# any big boy toys??



## Ingersoll444 (Sep 17, 2003)

Well now that its all over excpet for loosing those few extra pounds we gained, lets talley up. Anyone get any fun tractor, tools, or just neat "toys"?

A few myself.

Well I had gotten myself an aircompressure. Thats a biggy. All kinda of projects waiting for THAT

I got two cordless drills. Not sure if I will keep them, or return one of them. We will have to see.

A Drill Dr. I had been wanting one for ages. Hope it works as good as people say. I have a TON of dull drill bits.

Money for a brush hog. OH YA!!! With that, and the money from selling my snowplow, I am SET. May go to TSC today if they are open on sundays  



So what you all got? anything cool?


----------



## psrumors (Apr 25, 2004)

Well, I got my dump truck last week. That was my big Christmas.


----------



## slipshod (Sep 19, 2003)

*Caught it This Year*

For some reason I caught the spirit this year. We don't make a big deal out of Christmas for the most part it is a time of family and friends. No big piles of gifts under the tree or debt that we have to pay off til next Christmas.
But this year I had some cash laying around getting moldy so I played Santa. Bought the wife a flour mill and about 25 pounds of grain to grind, also got her pasta making attatchments for her mixer.

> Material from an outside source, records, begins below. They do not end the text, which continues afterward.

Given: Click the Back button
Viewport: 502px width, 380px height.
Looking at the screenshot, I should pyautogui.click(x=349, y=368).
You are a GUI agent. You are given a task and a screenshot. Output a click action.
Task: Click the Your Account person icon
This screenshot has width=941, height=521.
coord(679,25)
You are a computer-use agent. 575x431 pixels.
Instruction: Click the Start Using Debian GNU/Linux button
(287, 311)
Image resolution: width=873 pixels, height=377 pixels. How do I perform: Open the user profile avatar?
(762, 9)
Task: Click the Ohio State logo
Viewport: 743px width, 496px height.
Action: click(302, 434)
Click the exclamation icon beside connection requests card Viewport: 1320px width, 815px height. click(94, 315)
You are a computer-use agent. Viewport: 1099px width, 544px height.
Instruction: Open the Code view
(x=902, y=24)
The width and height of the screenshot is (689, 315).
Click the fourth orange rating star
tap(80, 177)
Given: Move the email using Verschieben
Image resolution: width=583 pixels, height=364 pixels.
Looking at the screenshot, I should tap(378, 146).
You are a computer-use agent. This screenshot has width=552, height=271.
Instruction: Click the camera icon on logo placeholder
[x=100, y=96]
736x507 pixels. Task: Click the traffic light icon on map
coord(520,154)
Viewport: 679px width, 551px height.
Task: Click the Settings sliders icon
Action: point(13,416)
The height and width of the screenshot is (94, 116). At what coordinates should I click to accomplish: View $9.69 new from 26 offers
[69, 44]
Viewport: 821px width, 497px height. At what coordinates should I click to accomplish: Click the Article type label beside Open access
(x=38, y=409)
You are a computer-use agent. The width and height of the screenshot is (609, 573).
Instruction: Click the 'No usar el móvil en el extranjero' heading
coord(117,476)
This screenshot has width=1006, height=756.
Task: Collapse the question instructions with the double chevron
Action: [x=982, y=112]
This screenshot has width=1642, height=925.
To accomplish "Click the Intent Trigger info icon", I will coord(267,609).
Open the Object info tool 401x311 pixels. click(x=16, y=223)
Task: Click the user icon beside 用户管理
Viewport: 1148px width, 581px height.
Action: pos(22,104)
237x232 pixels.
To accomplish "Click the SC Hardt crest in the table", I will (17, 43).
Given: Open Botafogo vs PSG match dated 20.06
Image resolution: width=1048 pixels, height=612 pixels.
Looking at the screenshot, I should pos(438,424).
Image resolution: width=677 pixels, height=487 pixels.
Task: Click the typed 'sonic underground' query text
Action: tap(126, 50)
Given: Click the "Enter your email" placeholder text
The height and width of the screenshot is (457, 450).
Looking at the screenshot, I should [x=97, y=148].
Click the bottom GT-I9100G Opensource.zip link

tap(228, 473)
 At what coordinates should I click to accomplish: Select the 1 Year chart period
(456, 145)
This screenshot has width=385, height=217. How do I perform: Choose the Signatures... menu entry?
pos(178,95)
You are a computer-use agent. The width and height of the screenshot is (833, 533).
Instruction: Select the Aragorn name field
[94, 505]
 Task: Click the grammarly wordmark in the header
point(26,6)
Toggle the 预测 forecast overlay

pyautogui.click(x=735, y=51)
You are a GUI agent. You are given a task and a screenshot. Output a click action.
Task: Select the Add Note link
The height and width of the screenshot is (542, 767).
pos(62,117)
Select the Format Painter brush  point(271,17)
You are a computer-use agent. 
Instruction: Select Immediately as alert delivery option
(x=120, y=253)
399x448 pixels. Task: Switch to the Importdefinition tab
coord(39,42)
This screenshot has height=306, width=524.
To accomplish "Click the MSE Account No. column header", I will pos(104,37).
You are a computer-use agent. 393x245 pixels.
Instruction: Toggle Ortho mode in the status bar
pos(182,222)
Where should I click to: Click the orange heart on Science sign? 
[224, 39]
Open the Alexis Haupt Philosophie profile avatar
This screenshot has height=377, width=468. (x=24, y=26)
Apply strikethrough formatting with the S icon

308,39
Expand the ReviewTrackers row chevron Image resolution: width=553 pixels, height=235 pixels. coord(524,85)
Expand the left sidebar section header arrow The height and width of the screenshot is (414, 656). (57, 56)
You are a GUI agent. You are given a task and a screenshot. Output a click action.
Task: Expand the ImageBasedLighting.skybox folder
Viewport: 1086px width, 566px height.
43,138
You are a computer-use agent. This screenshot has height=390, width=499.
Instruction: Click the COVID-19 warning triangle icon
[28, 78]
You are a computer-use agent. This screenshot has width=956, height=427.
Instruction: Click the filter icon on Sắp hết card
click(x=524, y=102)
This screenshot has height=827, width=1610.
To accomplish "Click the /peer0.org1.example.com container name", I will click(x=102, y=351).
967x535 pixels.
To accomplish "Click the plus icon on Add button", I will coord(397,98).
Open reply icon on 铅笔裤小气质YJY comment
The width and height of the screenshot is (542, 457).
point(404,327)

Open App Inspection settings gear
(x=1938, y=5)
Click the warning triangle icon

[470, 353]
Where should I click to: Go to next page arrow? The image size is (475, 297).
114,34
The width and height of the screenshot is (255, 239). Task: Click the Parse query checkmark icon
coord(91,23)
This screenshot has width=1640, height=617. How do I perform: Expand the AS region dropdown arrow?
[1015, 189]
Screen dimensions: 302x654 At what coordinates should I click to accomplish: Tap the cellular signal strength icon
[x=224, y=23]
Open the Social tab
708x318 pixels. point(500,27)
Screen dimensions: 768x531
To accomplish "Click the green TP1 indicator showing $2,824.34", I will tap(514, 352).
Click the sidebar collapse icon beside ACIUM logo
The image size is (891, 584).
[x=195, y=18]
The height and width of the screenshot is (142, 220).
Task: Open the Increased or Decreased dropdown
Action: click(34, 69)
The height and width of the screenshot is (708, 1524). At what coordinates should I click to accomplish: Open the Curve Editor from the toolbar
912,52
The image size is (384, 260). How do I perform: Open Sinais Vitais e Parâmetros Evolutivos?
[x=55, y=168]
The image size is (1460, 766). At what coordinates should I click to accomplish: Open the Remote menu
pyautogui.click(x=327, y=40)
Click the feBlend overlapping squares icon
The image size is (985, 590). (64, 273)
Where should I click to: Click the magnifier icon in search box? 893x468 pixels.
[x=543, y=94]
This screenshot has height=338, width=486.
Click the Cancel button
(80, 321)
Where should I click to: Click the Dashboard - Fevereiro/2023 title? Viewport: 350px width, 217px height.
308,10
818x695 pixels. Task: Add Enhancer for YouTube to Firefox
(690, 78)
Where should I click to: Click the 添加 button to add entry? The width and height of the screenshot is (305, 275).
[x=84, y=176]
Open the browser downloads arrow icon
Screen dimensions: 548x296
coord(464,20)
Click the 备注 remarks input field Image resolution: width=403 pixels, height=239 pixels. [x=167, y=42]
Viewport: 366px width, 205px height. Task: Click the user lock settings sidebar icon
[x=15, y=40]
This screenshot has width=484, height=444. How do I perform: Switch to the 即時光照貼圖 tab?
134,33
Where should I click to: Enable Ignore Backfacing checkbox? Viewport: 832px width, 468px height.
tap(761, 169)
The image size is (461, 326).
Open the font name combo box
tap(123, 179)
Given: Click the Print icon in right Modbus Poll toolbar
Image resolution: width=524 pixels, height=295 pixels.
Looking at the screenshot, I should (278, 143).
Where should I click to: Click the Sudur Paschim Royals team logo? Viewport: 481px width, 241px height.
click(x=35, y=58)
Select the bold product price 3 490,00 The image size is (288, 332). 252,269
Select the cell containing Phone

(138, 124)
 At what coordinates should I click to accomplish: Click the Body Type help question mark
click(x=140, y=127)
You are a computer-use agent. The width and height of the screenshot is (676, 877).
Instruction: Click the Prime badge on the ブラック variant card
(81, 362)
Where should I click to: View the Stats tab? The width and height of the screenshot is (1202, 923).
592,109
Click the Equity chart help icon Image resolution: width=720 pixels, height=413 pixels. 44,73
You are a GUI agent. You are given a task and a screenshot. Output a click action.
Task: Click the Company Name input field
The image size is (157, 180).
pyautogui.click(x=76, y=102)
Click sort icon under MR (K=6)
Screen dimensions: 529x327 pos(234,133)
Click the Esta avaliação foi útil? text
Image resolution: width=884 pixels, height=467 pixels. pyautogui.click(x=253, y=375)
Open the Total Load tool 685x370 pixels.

My bride has always wanted diamond studs for her pierced ears and I got a good deal on a pair. How was I to know that diamonds would make her so happy. The boys got quad parts from me, oldest got aluminum wheels and mud hook tires and the youngest got a winch, snatch block, and remote controller. They also got a bunch of other stuff from thier momma. The Grandkids got spoiled as it should be.My grandson wanted a scroll saw(10 years old),so I bought him one . My grand daughter is taking voice lessons and has an invitation to spend two weeks in New York learning from the best so we bankrolled it for her.
Well as a lot of you know I was robbed over the summer and lost a ton of tools . My guys went the gift certificates route to help me replace them, I am sitting on $2,000 worth. Tomorrow I will try and take advantage of after Christmas bargains to get the most bang for the buck. I also got a new jumper box from my Friend Jack, another tool that was stolen. I can not believe how much I miss my portable air compressor, and my nailers. Those are what have to be replaced next.
I bought a few things for me too. A new FDS Heat -sych PDM unit and duel thermo stat set-up for my 97 GMC deisel, a pre64 Winchester lever action in 30-06 that I had my eye on. It looks nice with my collection.


----------



## alleyyooper (Oct 23, 2004)

I surely believe that Santa is a bee keeper too. He left me gift cards to Lowe's and one for Home Depot, even though I am boycotting them (HD). Those cards will get me lumber to build some new hives to expand what I already have. I got 25 pounds of sugar for making suyrp in the spring to get the girls off to a fast start collecting nectar. A extra hive tool for prying covers up the girls keep glueing down and to seprate the hives when it comes extracting time. A spare pair of long cuffed gloves to use when one pair is so sticky they need to be washed. 50 frames for the girls to build comb on to fill with honey (each frame will hold about 5#) for me. A belt sander to put a nice finish on the hive bodies I will be building. One of the best things I will get a lot of use out of is a set of sockets that remove bolts and nuts with rounded off heads.
A beautiful healthy family was best of all.
 Al


----------



## Chipmaker (Sep 16, 2003)

Never seen a pre 64 lever action in 06

Got to admit, the pre 64' anything that Winchester made were and still is the best.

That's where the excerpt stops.